Similarly, reductionist economists would prefer dealing with individuals with a specific pre-established level of empathy, unaffected by the context or the people that they face in their game. Should this happen, then, they could design neurophysiological experiments aimed at finding for each individual his/her empathic predisposition to cooperation.

On the contrary, the naturalist pluralist model described above and suggested by some neuroeconomists for empathy postulates an integrated approach based on the joint role of cognition and affections. When we combine this with the neuroscientific studies on the correlations between behaviour and its underlying neurophysiological mechanisms, both in its normal and pathological versions, we reach the last frontier of neuroeconomic studies, where the choices of individuals are explained not only by using cerebral physiology, but also by properly referring to the human nature.

7 Conclusions

As we have seen, trying to capture the essence of social behaviour and intelligence without falling into the temptation of exploiting reductionist ideas obviously implies the need of taking into account the various description levels of the question tackled: from neural dynamics to social dynamics, from the adaptive logics of its development in the phylogenetic tradition up to its emergence during the ontogenetic development of different species. Our analysis emphasized that not all normative categories that account for human agency may be translated and explained in neuroscientific terms. Following this thesis, though, does not imply the rejection of a naturalistic interpretation of the mind. Naturalism per se does not imply that all discoveries of partial aspects of brain functioning should be considered a part of a consistent theoretical system that will reduce all cognitive and behavioural functions to neuropsychological or neurobiological functions. This is the first and main reason why it is preferable to opt for the liberalised and pluralist version of naturalism that tends to include in its research the authenticity of some significant cultural phenomena, their normative aspects (for example laws or social conventions) and the qualitative aspects of mental states that imply awareness, without opening the door to the possibility of questioning the legitimacy of neuroscientific research on higher human functions.

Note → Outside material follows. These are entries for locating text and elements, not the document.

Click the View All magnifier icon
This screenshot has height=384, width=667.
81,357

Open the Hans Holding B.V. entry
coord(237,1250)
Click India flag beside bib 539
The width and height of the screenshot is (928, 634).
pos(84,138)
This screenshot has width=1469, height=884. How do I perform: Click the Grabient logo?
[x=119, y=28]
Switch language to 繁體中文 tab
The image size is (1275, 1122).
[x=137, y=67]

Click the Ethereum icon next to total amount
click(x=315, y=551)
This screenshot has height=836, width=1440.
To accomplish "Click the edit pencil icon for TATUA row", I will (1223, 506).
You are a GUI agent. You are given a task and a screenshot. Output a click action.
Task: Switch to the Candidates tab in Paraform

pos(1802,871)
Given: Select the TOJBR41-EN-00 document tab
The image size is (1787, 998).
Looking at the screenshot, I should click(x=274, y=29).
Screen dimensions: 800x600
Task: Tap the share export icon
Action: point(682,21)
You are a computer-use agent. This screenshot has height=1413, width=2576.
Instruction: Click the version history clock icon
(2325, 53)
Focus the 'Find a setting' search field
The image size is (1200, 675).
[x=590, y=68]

Liberalised naturalists agree on the idea that our decisions are the expression of thoughts that have some kind of neurophysiological basis that, obviously, would be highly interesting to identify. Yet, at the same time, they believe that their neurophysiological basis does not completely explain them and, on the contrary, an inter-theoretical model developed by different disciplines (neuroscience, psychology, economics, and philosophy) that could combine different inquiry techniques in a multidisciplinary framework might provide a better naturalistic explanation of mental phenomena. By using these models, phenomena such as decision-making, empathy or the establishment of social groups and the exchanges that take place inside them might be finally brought in the research framework of other natural phenomena that were successfully investigated over the last few centuries, without having to follow an unbearable form of scientism.